> [What this task involves]
The records below hold a stretch from the line with "Task: Download the" through the line with "Task: Click the Покрытие column header"; return exactly those lines, ends included, and nothing more.

> [Provided material]
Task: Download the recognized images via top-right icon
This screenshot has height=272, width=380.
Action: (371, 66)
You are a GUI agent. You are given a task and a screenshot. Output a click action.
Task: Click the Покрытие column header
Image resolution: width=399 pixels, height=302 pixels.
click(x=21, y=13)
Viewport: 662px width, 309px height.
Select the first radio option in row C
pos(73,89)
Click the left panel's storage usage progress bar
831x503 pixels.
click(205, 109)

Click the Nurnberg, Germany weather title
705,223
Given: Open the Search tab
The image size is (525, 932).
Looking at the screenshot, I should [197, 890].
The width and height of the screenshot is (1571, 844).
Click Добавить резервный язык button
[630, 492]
==
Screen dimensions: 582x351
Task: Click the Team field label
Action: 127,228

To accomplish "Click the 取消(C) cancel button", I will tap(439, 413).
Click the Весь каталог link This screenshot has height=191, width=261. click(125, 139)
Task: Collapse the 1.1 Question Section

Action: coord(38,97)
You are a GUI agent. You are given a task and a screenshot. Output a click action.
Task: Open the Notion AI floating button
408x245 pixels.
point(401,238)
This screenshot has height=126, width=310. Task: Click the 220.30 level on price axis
---
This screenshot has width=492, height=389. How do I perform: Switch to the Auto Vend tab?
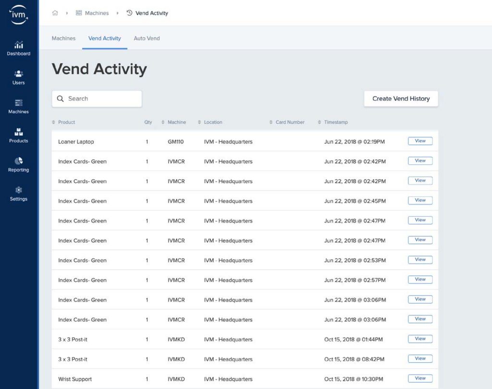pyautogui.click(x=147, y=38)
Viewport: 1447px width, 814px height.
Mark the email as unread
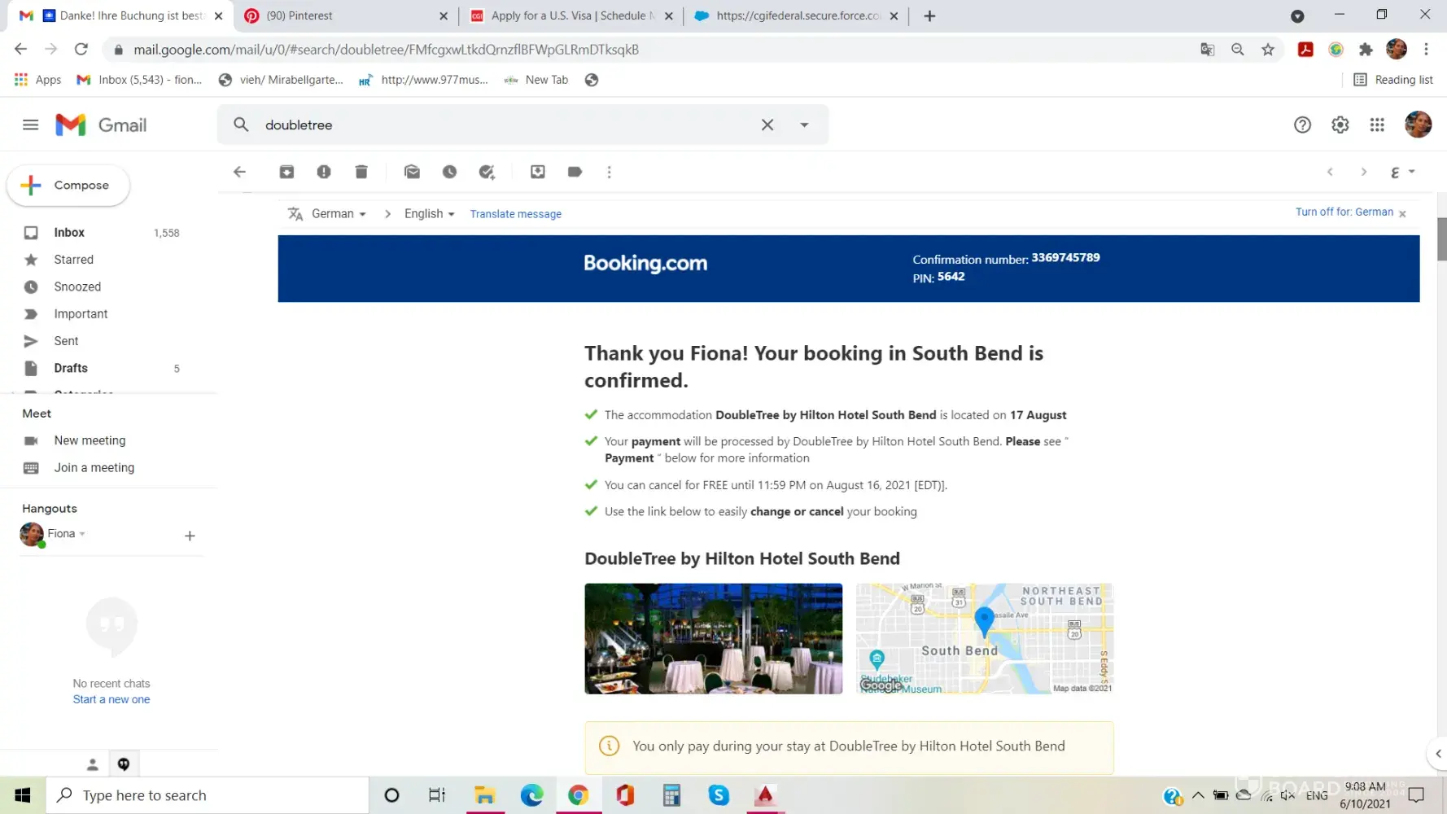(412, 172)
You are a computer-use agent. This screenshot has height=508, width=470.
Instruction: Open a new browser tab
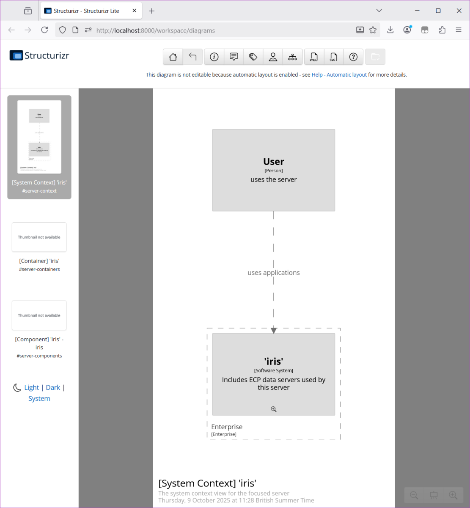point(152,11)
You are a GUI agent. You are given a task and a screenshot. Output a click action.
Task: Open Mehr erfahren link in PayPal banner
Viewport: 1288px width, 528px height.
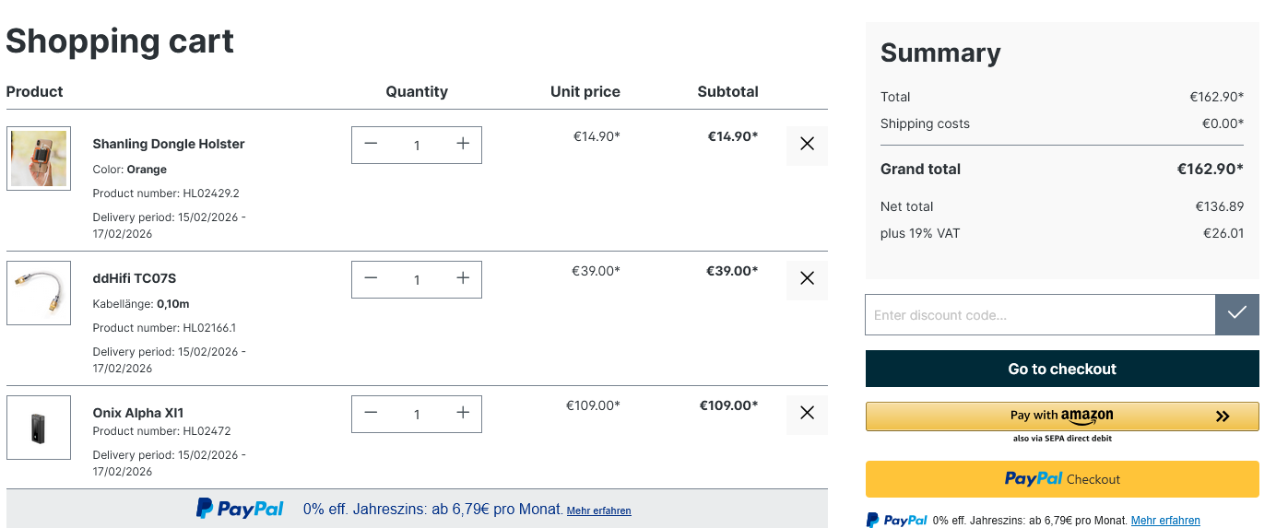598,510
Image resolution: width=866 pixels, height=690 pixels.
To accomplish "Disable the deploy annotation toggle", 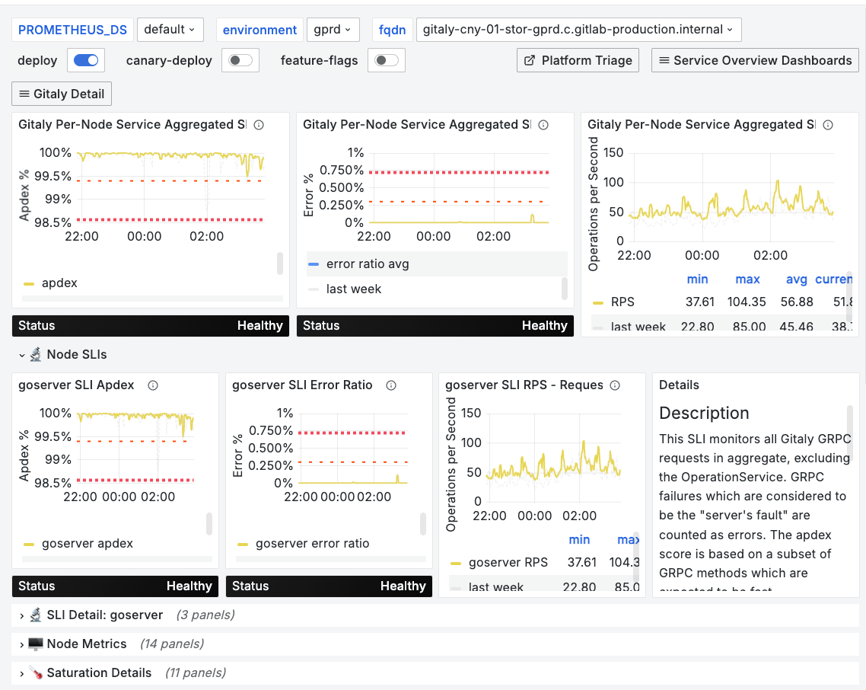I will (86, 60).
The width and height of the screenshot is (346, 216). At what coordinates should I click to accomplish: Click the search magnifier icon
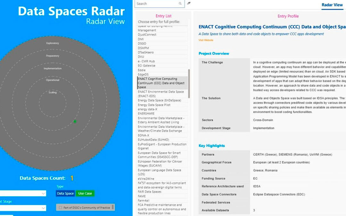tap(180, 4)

> [Exercise result]
Task: Download the recognized images via top-right icon
This screenshot has height=272, width=380.
Action: (371, 66)
You are a GUI agent. You are given a task and a screenshot. Output a click action.
Task: Click the Покрытие column header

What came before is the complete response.